I'd like to use the BCa algorithm to compute 95% confidence limits (maybe let's not call it intervals) for the medians of two population samples. I'd like to visually inspect and conclude whether the intervals overlap to say something about the significance of the difference. btw As far as I know visually comparing the differences like this with confidence intervals is a necessary condition but not sufficient condition to assess whether there is significant difference between the statistic of the two groups i.e. if the confidence intervals don't overlap then they are significantly different; if however, they overlap we need more specific tests to be sure ... I need to find where I learned that before.
Is it ok to state that BCa is assumptions-free and rely on it for inference i.e. generating reliable confidence limits given the following points?
- The two unpaired groups are very departed from a normal distribution i.e. positively skewed.
- The within-group samples were chosen to be the top N 1.5k and not randomly (the independence of the samples assumption required to resort to CLT doesn't hold). 1.5k samples is simply an arbitrarily large N for inference, it could have been 200 or 1k or 2k doesn't matter.
- I can't use the mean but the median due to how the data is distributed ... the median is a distribution-free statistic and standard errors can not be calculated in this case.
UPDATE my use-case is the following I have millions of users, they reach some categories e.g. $C \subset B \subset A$. Meaning all users in C are in B and A and all users in B are in A but not the other way around. Since what I am doing is exploratory analysis and inference I would like to create relevant samples of users within each group in a short time.

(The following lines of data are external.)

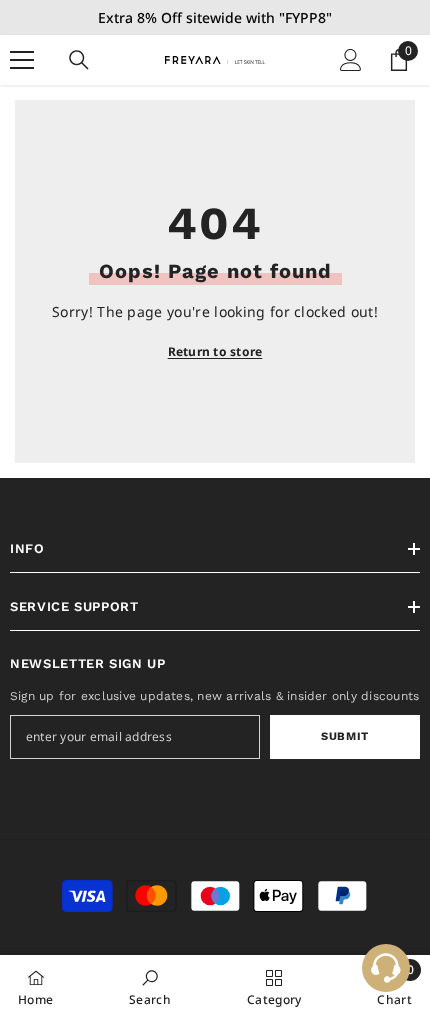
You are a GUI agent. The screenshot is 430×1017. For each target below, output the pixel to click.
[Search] (79, 60)
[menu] (22, 60)
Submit (344, 736)
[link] (150, 986)
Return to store (215, 351)
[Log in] (351, 60)
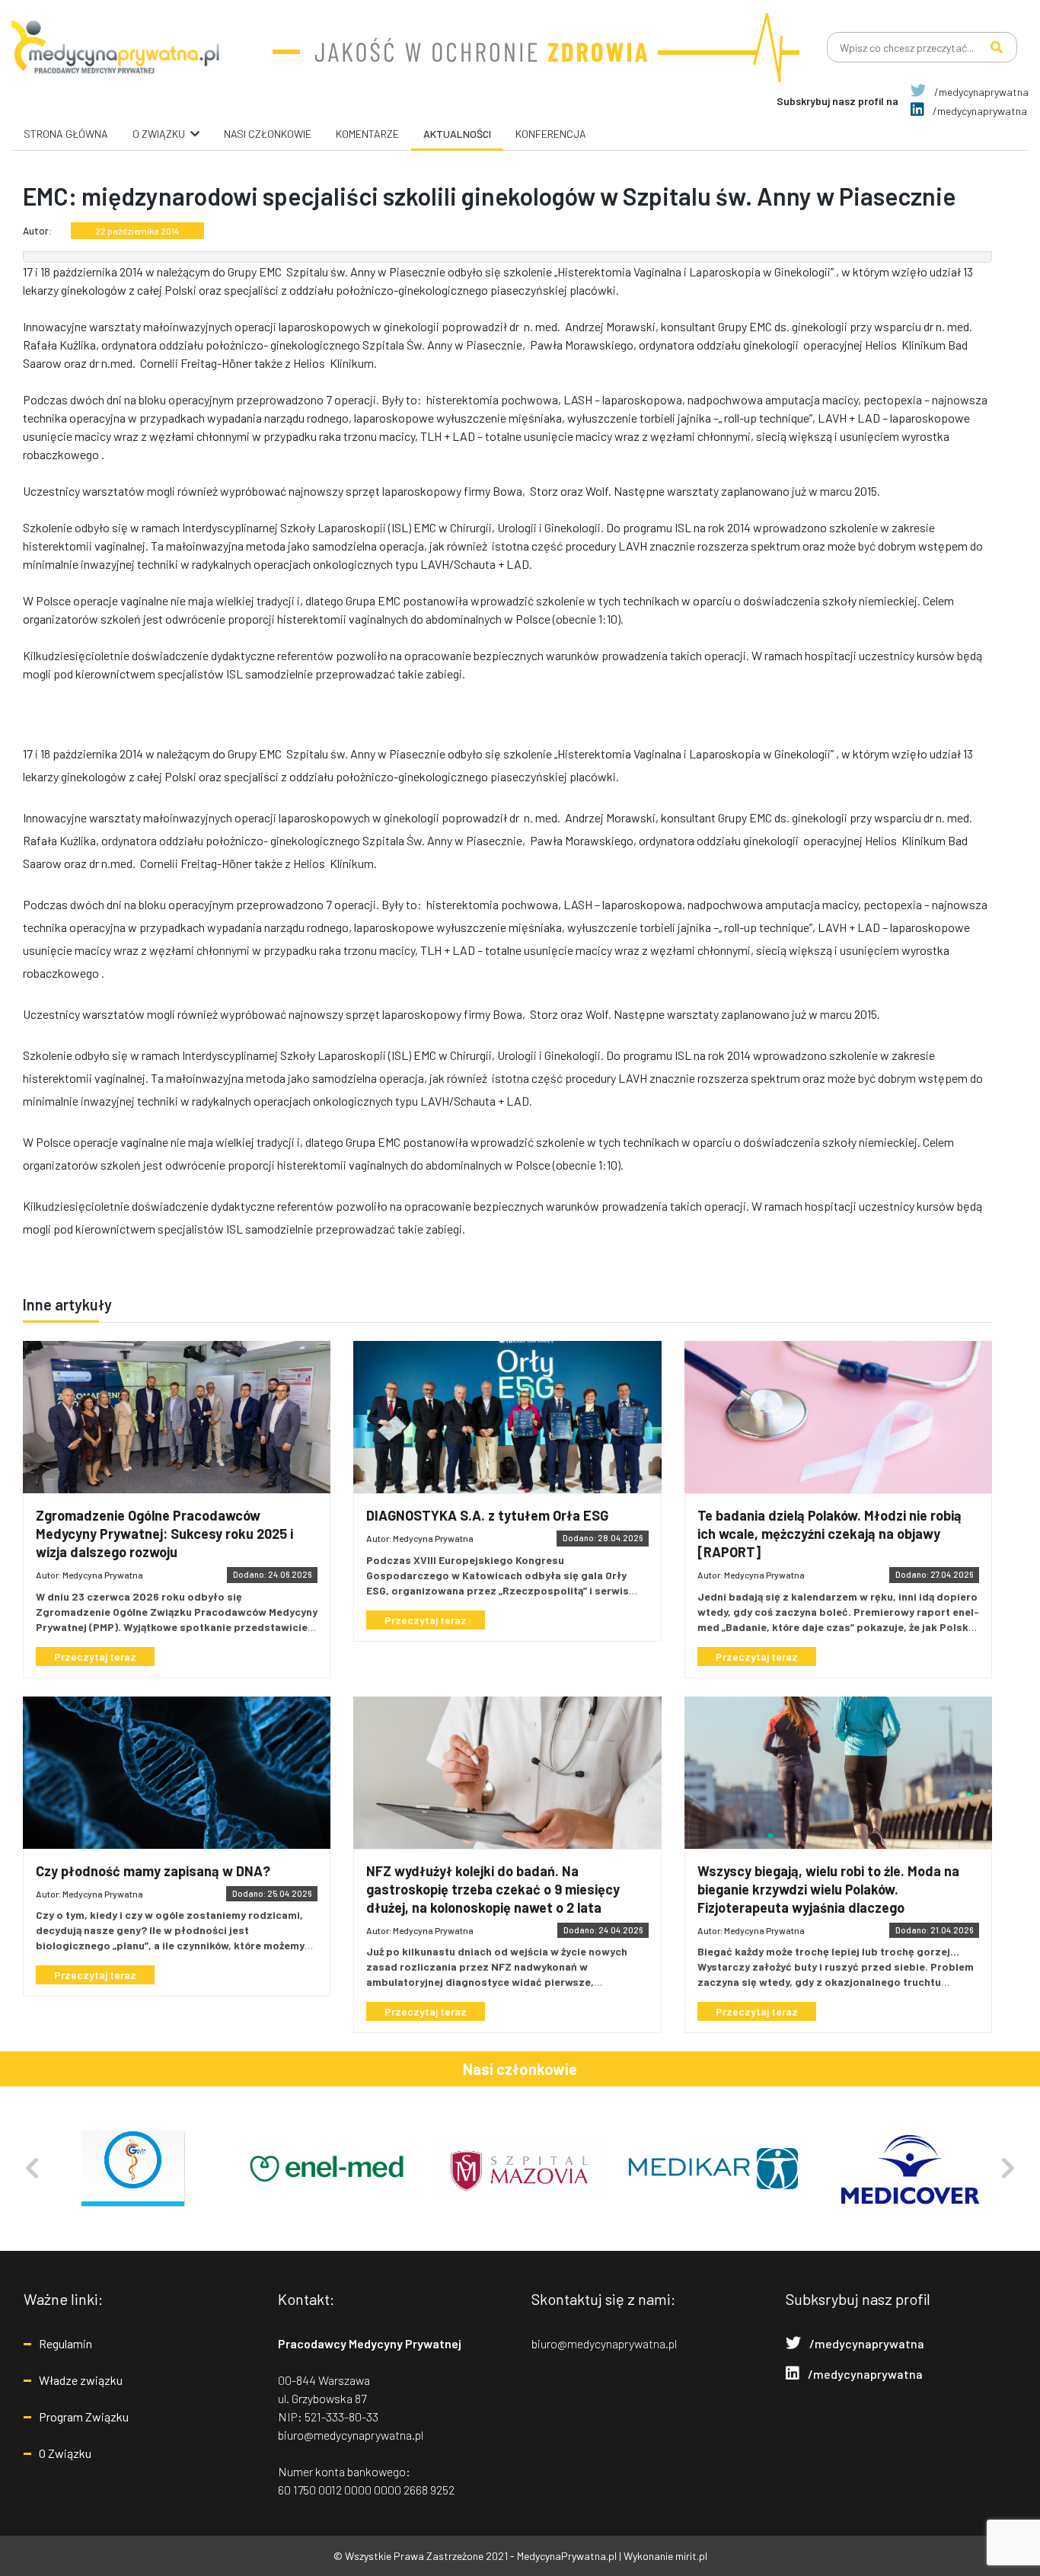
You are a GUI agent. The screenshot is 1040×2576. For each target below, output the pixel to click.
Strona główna (66, 133)
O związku (158, 133)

The final process should first select all users in A, then excluding the ones in A, find all users in B and so on. This exclusion process is computationally very expensive to do in all the data so I needed a way to ensure exclusivity so that A users don't slip randomly into the B group which would be the case if I simply random sample from A, B and C.
The best way I found to do that is choosing the top N users, because it is guaranteed that the top users in B excluding the top users in A, will not contain top users in A slipping into B randomly.